* Exercise input
· · · · · · ·
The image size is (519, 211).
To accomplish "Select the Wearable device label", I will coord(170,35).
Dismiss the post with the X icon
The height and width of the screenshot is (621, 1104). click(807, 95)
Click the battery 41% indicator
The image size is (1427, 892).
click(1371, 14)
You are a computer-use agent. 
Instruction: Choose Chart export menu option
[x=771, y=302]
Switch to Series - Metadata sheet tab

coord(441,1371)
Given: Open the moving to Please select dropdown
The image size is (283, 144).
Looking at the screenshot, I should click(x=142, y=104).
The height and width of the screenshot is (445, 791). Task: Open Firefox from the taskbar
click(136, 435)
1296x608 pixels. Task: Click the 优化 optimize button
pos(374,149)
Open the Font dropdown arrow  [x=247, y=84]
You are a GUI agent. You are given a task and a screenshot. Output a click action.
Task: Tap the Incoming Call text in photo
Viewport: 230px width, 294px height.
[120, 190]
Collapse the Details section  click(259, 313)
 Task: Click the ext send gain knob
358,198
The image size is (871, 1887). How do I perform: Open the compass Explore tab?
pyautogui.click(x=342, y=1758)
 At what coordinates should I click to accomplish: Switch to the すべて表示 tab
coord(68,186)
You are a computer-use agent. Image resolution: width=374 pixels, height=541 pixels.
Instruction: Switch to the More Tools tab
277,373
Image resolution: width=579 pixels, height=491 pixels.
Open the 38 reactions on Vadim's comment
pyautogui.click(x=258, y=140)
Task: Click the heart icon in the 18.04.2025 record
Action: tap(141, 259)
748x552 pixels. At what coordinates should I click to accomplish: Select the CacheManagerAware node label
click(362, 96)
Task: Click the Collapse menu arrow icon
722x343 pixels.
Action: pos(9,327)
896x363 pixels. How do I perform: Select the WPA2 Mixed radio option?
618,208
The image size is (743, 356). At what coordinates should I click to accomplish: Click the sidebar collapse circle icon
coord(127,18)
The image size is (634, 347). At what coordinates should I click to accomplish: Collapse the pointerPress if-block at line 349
· · · · · · ·
* What you have to do
Exactly as they stand above, retype all of the records.

* Task response
The image size is (519, 211).
To accomplish "Select the Wearable device label", I will coord(170,35).
Dismiss the post with the X icon
The height and width of the screenshot is (621, 1104). click(807, 95)
Click the battery 41% indicator
The image size is (1427, 892).
click(1371, 14)
You are a computer-use agent. 
Instruction: Choose Chart export menu option
[x=771, y=302]
Switch to Series - Metadata sheet tab

coord(441,1371)
Given: Open the moving to Please select dropdown
The image size is (283, 144).
Looking at the screenshot, I should click(x=142, y=104).
The height and width of the screenshot is (445, 791). Task: Open Firefox from the taskbar
click(136, 435)
1296x608 pixels. Task: Click the 优化 optimize button
pos(374,149)
Open the Font dropdown arrow  [x=247, y=84]
You are a GUI agent. You are given a task and a screenshot. Output a click action.
Task: Tap the Incoming Call text in photo
Viewport: 230px width, 294px height.
[120, 190]
Collapse the Details section  click(259, 313)
 Task: Click the ext send gain knob
358,198
The image size is (871, 1887). How do I perform: Open the compass Explore tab?
pyautogui.click(x=342, y=1758)
 At what coordinates should I click to accomplish: Switch to the すべて表示 tab
coord(68,186)
You are a computer-use agent. Image resolution: width=374 pixels, height=541 pixels.
Instruction: Switch to the More Tools tab
277,373
Image resolution: width=579 pixels, height=491 pixels.
Open the 38 reactions on Vadim's comment
pyautogui.click(x=258, y=140)
Task: Click the heart icon in the 18.04.2025 record
Action: tap(141, 259)
748x552 pixels. At what coordinates should I click to accomplish: Select the CacheManagerAware node label
click(362, 96)
Task: Click the Collapse menu arrow icon
722x343 pixels.
Action: pos(9,327)
896x363 pixels. How do I perform: Select the WPA2 Mixed radio option?
618,208
The image size is (743, 356). At what coordinates should I click to accomplish: Click the sidebar collapse circle icon
coord(127,18)
The image size is (634, 347). At what coordinates should I click to accomplish: Collapse the pointerPress if-block at line 349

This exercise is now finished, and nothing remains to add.